Hasil pengoptimuman menunjukkan bahwa variasi LC_2 (asetonitril–air, 25 menit, 100–1500 m/z) dan TP_10 (3% asam format dalam asetonitril, sentrifugasi pada 3420×g selama 30 menit) dipilih sebagai kondisi optimum, karena memungkinkan deteksi dan identifikasi metabolit yang komprehensif, menghasilkan bentuk puncak kromatografi yang optimum, dan mencapai nilai HCRF tertinggi. Sebanyak 56 metabolit berhasil diidentifikasi, termasuk metabolit primer dalam susu sapi, seperti asam amino, karbohidrat, asam lemak, dan vitamin. Evaluasi kinerja analitik menggunakan sampel susu segar dan UHT menunjukkan nilai %RSD <2% untuk waktu retensi relatif (RRT) dan <20% untuk luas puncak relatif (RPA), yang menunjukkan bahwa metode ini sensitif, presisi, dan andal untuk analisis metabolit susu sapi.
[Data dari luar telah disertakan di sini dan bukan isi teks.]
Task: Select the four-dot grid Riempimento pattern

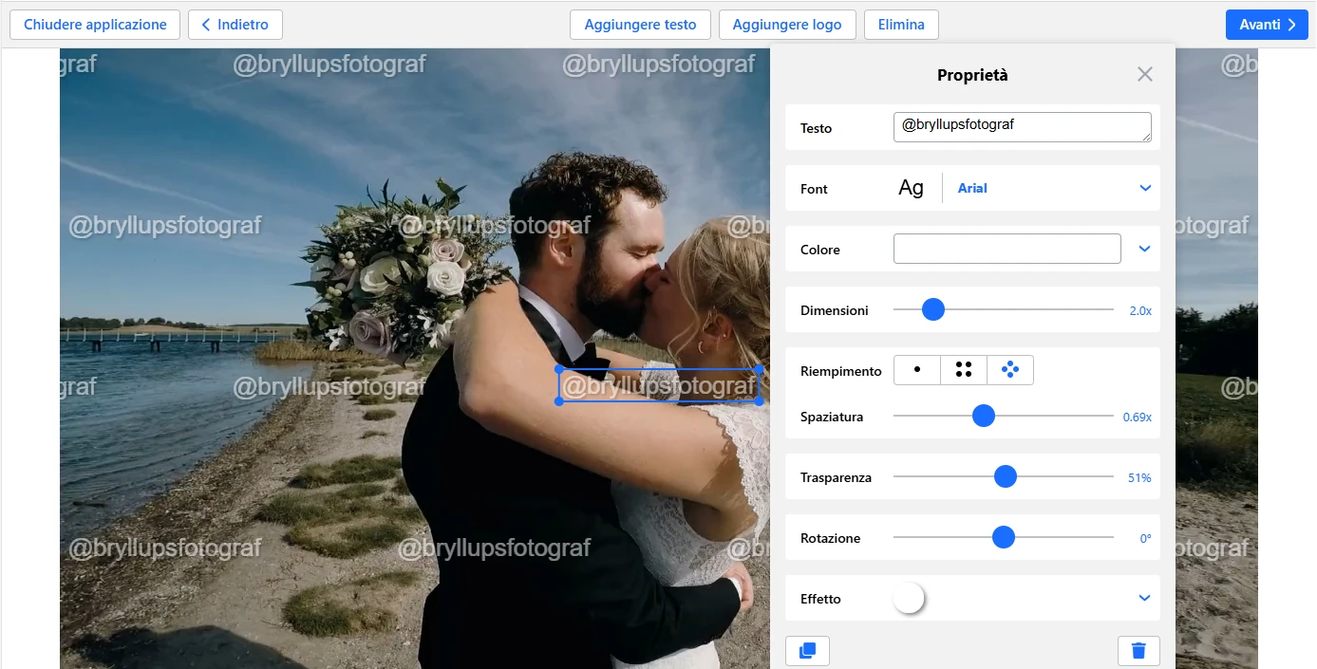Action: pos(963,370)
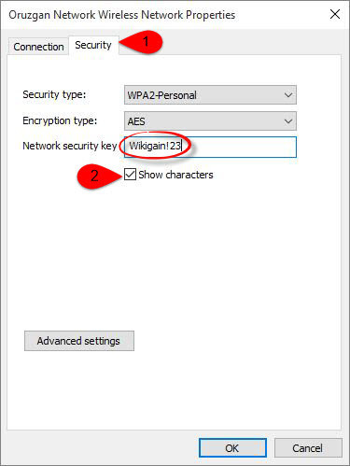The image size is (350, 466).
Task: Switch to the Connection tab
Action: [38, 47]
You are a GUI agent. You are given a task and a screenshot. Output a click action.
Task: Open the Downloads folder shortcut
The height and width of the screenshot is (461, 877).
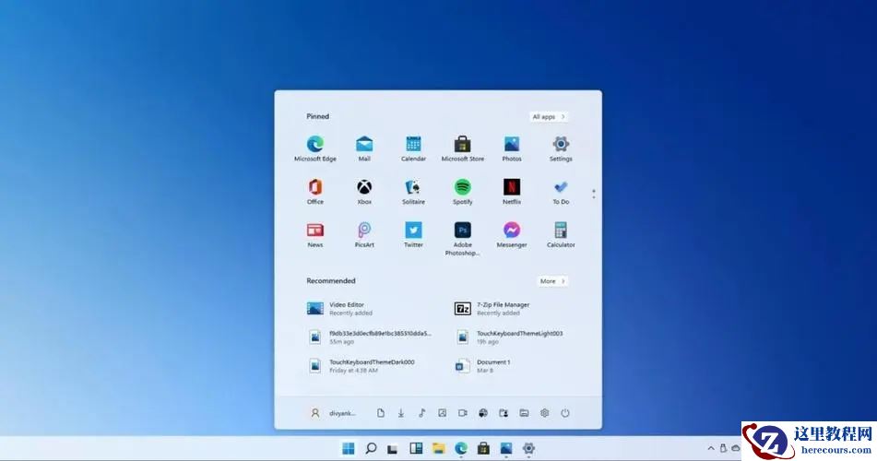[401, 413]
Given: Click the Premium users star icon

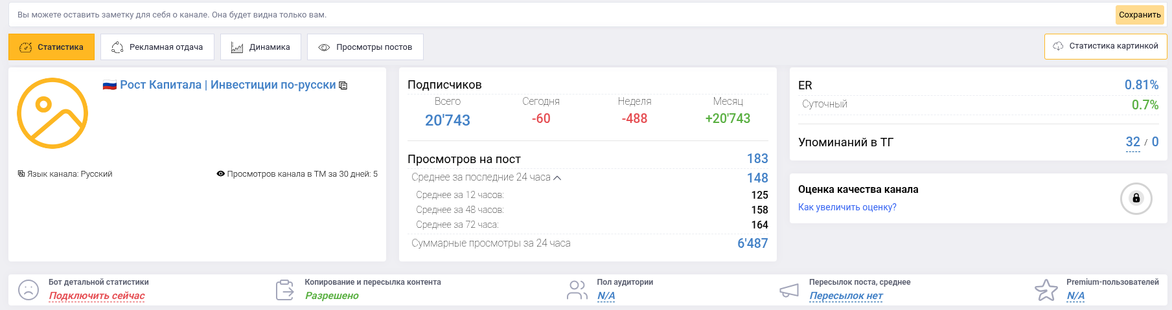Looking at the screenshot, I should point(1046,290).
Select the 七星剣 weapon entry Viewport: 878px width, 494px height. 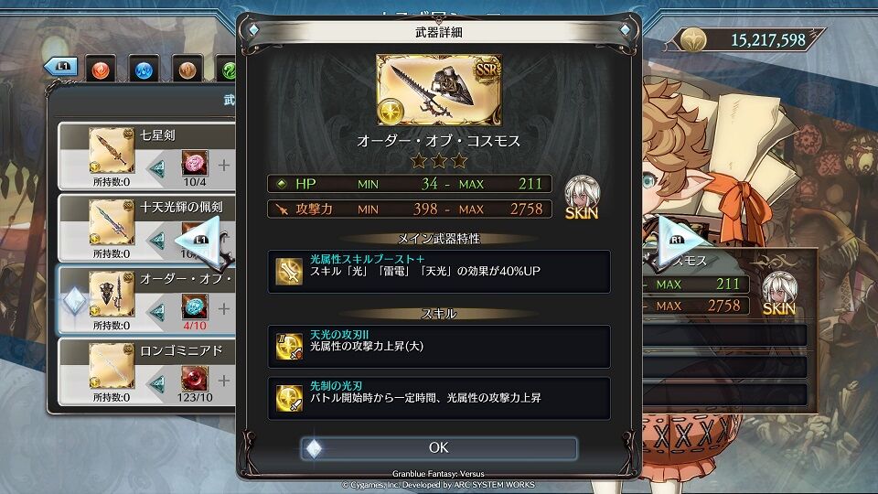point(146,156)
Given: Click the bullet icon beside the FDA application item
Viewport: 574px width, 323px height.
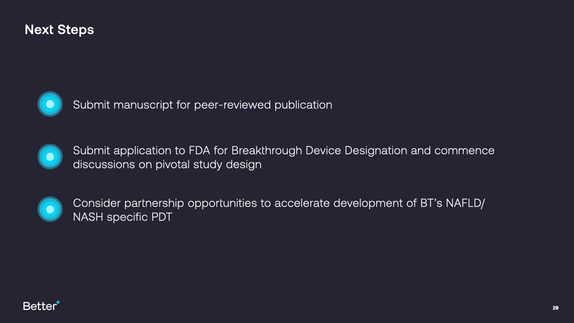Looking at the screenshot, I should pyautogui.click(x=50, y=157).
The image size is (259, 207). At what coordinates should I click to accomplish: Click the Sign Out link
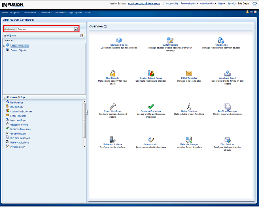pyautogui.click(x=231, y=3)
Berdasarkan hasil analisis komponen utama (PCA), kondisi optimum dari kombinasi LC_2 dan TP_10 menghasilkan data metabolit yang akurat dan secara signifikan membedakan ketiga jenis susu sapi.

Cow's milk contains various essential metabolites, including amino acids, carbohydrates, fatty acids, and vitamins. Metabolomics profiling using liquid chromatography–tandem mass spectrometry/mass spectrometry(LC-MS/MS), enables comprehensive metabolite detection; however, successful separation strongly depends on optimized instrument conditions. This study aimed to develop a metabolite profiling method for cow’s milk components using LC-MS/MS. Optimization was performed on LC-MS/MS parameters (mobile phase, gradient elution, and scan range) in six variations, as well as separation techniques (solvent type, extraction time, and centrifugation speed) in twelve variations. Evaluation was based on the total number of detected and identified metabolites, chromatogram quality, and hierarchical chromatographic response function (HCRF) values. Analytical performance of the optimum method was evaluated according to the Association of Official Analytical Chemists (AOAC) guidelines, focusing on precision parameters to ensure method reliability. The optimum method was applied to distinguish the metabolite profiles of cow's milk with three different types of cow's milk (fresh, UHT, and pasteurized) using Principal Component Analysis (PCA).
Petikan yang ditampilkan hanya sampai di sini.